### WORK ITEM
Starting at the line containing "This screenshot has height=855, width=1079." and ending at the line containing "Task: Expand the Еще menu", print every line of the material below exactly, both ends included, and stop there.

### MATERIALS PROVIDED

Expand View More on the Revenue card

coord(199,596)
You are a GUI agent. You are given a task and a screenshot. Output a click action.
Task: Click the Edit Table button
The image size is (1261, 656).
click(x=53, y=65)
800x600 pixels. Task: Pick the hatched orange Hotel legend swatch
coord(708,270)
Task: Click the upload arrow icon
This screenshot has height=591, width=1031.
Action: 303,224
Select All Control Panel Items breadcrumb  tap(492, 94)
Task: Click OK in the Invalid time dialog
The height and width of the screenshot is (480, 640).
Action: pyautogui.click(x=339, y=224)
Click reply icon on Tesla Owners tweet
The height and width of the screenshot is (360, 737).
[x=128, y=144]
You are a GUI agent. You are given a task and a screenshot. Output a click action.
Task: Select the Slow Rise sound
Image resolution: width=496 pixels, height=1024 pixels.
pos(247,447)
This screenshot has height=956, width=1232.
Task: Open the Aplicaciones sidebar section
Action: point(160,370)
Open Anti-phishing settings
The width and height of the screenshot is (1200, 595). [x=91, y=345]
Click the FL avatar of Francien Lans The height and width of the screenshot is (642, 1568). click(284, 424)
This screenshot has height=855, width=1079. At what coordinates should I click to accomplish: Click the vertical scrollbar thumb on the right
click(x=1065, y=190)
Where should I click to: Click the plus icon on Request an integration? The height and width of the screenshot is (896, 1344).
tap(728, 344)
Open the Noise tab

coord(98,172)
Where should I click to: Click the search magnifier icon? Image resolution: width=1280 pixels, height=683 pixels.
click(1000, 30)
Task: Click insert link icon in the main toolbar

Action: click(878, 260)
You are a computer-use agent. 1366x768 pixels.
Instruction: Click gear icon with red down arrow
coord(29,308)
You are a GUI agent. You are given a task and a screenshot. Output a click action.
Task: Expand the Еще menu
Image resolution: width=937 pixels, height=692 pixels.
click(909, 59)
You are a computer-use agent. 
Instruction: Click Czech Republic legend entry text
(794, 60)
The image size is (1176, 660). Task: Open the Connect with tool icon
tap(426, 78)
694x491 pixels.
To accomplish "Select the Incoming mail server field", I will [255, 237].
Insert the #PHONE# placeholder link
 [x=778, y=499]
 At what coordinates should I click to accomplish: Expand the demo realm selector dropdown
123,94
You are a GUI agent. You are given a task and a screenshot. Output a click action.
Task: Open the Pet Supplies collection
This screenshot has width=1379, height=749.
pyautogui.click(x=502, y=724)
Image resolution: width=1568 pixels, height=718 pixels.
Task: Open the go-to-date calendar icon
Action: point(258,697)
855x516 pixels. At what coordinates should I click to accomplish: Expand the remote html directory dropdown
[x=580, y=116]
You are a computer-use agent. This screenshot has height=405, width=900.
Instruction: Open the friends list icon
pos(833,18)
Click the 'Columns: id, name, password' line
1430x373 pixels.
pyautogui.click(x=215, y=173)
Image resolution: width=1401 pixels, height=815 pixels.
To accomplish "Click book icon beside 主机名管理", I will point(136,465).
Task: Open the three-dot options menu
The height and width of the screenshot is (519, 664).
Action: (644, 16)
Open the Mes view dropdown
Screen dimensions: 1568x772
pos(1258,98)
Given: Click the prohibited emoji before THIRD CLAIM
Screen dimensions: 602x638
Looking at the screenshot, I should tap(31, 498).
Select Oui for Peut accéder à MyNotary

### WRITTEN RESPONSE
This screenshot has height=855, width=1079. At what coordinates should I click to accomplish: Click the vertical scrollbar thumb on the right
click(x=1065, y=190)
Where should I click to: Click the plus icon on Request an integration? The height and width of the screenshot is (896, 1344).
tap(728, 344)
Open the Noise tab

coord(98,172)
Where should I click to: Click the search magnifier icon? Image resolution: width=1280 pixels, height=683 pixels.
click(1000, 30)
Task: Click insert link icon in the main toolbar

Action: click(878, 260)
You are a computer-use agent. 1366x768 pixels.
Instruction: Click gear icon with red down arrow
coord(29,308)
You are a GUI agent. You are given a task and a screenshot. Output a click action.
Task: Expand the Еще menu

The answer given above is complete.